(Available records)
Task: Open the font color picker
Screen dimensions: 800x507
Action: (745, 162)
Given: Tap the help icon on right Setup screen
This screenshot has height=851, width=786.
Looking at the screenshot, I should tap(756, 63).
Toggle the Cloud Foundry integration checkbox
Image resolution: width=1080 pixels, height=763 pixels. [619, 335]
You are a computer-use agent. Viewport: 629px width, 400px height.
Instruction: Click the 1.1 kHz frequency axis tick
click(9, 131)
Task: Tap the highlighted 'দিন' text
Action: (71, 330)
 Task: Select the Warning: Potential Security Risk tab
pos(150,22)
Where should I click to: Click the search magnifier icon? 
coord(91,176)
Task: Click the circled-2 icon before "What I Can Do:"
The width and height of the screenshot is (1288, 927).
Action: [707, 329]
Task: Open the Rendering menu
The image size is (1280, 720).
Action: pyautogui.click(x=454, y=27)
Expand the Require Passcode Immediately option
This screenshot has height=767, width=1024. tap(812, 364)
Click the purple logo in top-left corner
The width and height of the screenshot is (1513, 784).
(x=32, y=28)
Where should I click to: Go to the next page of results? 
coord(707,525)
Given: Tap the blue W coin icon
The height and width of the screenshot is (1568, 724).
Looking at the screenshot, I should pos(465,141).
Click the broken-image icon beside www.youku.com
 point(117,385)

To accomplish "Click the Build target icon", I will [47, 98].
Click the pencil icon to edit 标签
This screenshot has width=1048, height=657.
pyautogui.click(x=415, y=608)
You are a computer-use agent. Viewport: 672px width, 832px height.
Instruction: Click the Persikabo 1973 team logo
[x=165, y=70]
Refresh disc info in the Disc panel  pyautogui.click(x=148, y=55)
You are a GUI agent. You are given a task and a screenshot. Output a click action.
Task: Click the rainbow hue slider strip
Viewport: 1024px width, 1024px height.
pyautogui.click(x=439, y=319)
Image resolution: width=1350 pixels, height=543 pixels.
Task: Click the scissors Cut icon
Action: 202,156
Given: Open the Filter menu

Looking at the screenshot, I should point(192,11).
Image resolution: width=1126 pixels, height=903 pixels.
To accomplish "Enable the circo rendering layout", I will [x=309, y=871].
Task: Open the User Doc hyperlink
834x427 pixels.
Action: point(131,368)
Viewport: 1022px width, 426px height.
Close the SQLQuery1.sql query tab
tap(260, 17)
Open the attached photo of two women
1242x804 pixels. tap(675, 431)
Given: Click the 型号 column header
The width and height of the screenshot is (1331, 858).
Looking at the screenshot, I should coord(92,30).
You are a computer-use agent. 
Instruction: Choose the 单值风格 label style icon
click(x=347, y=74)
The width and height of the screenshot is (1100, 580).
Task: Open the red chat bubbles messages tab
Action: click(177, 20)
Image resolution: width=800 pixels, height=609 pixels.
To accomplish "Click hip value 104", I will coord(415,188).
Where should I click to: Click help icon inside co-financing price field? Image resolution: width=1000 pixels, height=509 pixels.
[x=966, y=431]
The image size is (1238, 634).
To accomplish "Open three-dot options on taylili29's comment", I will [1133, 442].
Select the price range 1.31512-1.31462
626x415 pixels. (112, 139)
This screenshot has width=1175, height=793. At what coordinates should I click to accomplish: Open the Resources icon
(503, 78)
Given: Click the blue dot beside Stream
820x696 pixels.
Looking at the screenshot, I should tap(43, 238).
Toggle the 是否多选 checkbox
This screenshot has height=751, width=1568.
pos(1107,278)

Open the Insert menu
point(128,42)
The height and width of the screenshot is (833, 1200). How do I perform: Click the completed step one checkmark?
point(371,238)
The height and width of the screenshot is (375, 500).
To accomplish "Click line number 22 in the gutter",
(End Available records)
Task goal :: Lines that contain "agent" are the result; find them in the entries above and copy each one.

Solution to this exercise ::
You are a computer-use agent. Viewport: 629px width, 400px height.
You are a computer-use agent. Viewport: 672px width, 832px height.
You are a GUI agent. You are given a task and a screenshot. Output a click action.
You are a computer-use agent. 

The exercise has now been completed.